## Supplied text
Newspapers also carried some reports of arrests of political leaders
and activists outside Kathmandu after the king's military coup. Senior
Nepali Congress leader and former Deputy Prime Minister Ramchandra
Poudel was arrested from Tanahu. The General Secretary of Nepali
Congress, Sushil Koirala, along with over a dozen political activists,
was arrested from Nepalgunj on Wednesday. Thirty-five pro-democracy
protestors including Amod Upadhyaya and Ashok Koirala, Nepali Congress
leaders, and Guru Baral and Naresh Pokharel, CPN (UML) leaders, were
arrested from Biratnagar on Tuesday, who were reportedly moved to the
prison yesterday. They were reportedly charged under the Public
Security Act, and put under 'preventive detention' for three months.
Similarly, 21 pro-democracy protestors including the Nepali Congress
leader Ganga Dutta Joshi, who were arrested from Mahendra Nagar
earlier, were also reportedly moved to the Kanchanpur prison
yesterday. They were also slapped with the Public Security Act and put
under preventive detention for three months.

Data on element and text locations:
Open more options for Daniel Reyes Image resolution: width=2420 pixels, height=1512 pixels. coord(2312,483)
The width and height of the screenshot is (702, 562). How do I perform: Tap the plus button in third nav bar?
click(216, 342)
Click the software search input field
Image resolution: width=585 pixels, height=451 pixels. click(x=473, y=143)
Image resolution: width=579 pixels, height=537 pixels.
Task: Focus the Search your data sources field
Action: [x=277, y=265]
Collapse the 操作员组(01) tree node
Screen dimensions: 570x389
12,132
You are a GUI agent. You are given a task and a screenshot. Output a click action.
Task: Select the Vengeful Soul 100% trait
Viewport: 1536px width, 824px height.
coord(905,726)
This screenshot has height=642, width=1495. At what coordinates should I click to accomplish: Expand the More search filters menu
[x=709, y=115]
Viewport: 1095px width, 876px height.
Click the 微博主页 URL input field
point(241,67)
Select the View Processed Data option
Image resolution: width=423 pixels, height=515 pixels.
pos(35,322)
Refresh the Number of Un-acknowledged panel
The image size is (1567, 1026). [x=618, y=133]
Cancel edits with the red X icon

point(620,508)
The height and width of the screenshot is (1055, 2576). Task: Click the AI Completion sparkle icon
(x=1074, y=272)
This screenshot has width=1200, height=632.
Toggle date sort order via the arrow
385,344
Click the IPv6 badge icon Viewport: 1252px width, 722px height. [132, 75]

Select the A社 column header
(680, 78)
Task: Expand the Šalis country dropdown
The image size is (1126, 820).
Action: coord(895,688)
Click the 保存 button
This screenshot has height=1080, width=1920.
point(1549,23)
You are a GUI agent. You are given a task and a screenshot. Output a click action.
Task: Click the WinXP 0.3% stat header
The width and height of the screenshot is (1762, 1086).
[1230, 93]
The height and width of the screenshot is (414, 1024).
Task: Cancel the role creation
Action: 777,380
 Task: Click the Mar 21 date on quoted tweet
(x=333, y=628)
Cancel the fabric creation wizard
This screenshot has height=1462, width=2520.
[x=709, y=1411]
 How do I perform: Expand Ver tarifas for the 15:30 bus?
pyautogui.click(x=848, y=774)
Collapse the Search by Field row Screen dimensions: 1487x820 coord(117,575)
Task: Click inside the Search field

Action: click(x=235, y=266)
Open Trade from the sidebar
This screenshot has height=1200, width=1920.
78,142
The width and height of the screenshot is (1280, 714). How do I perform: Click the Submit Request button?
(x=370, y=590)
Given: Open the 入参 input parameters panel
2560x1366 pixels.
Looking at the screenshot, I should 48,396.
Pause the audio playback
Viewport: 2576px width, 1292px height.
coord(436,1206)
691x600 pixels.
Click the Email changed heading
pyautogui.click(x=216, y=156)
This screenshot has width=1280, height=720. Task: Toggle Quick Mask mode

## Your instructions
Reproduce the passage from the report on arrests in Nepal between "Newspapers also carried" and "detention' for three months.", inclusive.

## Right answer
Newspapers also carried some reports of arrests of political leaders
and activists outside Kathmandu after the king's military coup. Senior
Nepali Congress leader and former Deputy Prime Minister Ramchandra
Poudel was arrested from Tanahu. The General Secretary of Nepali
Congress, Sushil Koirala, along with over a dozen political activists,
was arrested from Nepalgunj on Wednesday. Thirty-five pro-democracy
protestors including Amod Upadhyaya and Ashok Koirala, Nepali Congress
leaders, and Guru Baral and Naresh Pokharel, CPN (UML) leaders, were
arrested from Biratnagar on Tuesday, who were reportedly moved to the
prison yesterday. They were reportedly charged under the Public
Security Act, and put under 'preventive detention' for three months.